You’d be crazy to miss out on Horseshoes Bend. Literally, everyone meandering through Page, Arizona visiting the Canyons stops here. It’s worth it. It’s super easy and only takes a few minutes to walk from the parking lot. Go!
If you’re in the area for even longer, there are other amazing stops in the Southwest to add on to your trip.
Where to Stay for Visiting Antelope Canyon in Winter
- Pavlova’s Studio – Stay in this unique dance studio in Page for a romantic stay with live foliage and candles.
- Shash Dine’ EcoRetreat – Enjoy off-grid living in this rustic wood cabin, fitted out with handcrafted furnishings.
- Vermillion Cliffs Cabin – Take in the stunning views from the deck of this lovingly restored two-story cabin.
- Traditional Navajo Hogan – A unique stay on the Navajo Nation in a traditional eight-sided wooden Hogan.
What to Bring for Your Visit to Antelope Canyon in Winter
- a scarf (for sand, dust, and warmth)
- proper shoes – just something warm, they don’t need to be crazy hiking boots
- plenty of water – it is the desert after all
- a small bag – depending which tour you take, you’ll be in very narrow spaces and a large bag simply can’t come along.

**Exercise objective**
Copy the Antelope Canyon text again, starting with "You’d be crazy" and going on through "to your trip.", and replace "parking lot" with "car park".

**Recorded data**
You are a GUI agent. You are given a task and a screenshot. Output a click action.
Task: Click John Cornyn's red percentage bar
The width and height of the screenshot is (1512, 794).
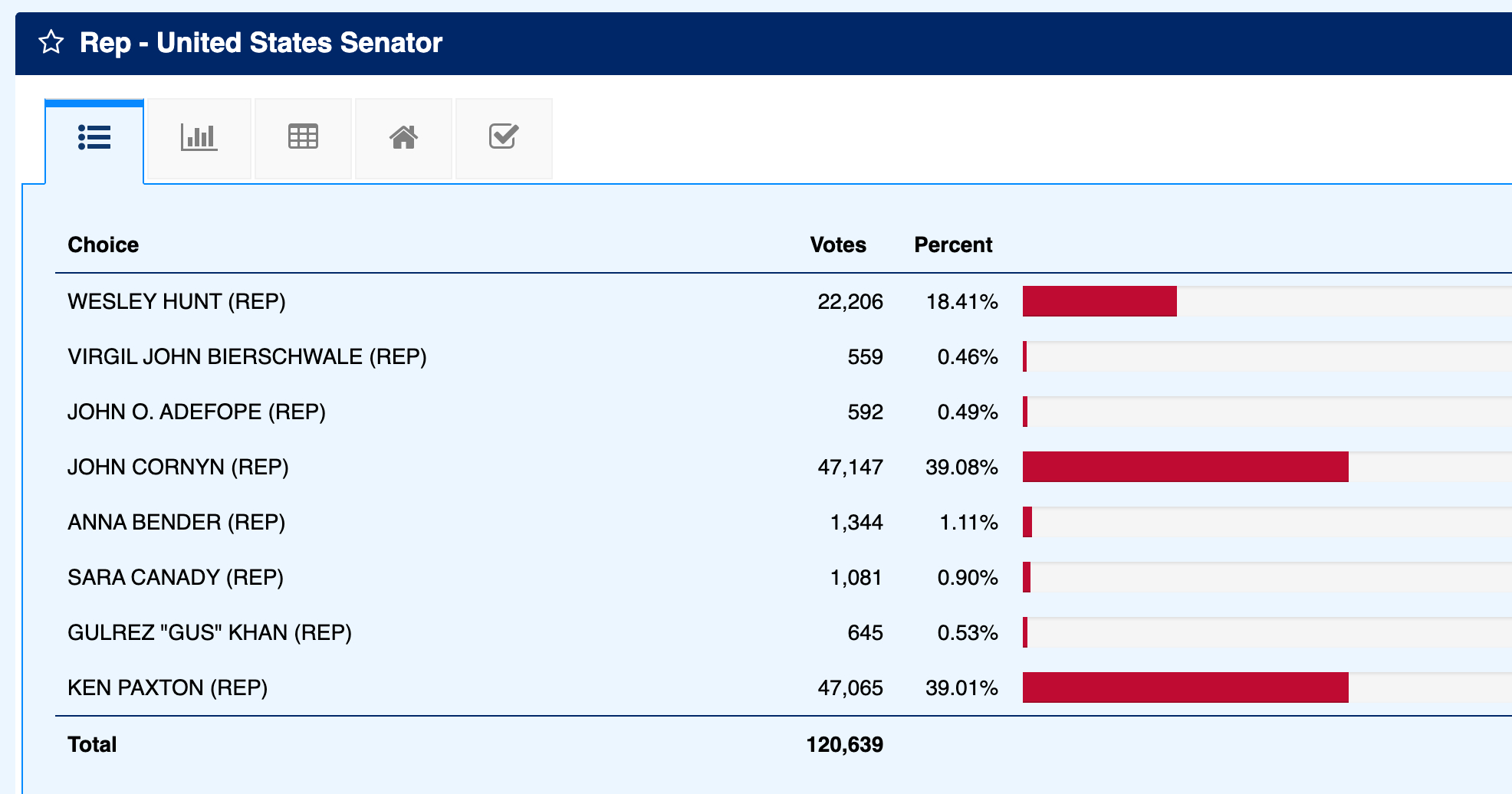click(x=1185, y=468)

**Exercise solution**
You’d be crazy to miss out on Horseshoes Bend. Literally, everyone meandering through Page, Arizona visiting the Canyons stops here. It’s worth it. It’s super easy and only takes a few minutes to walk from the car park. Go!
If you’re in the area for even longer, there are other amazing stops in the Southwest to add on to your trip.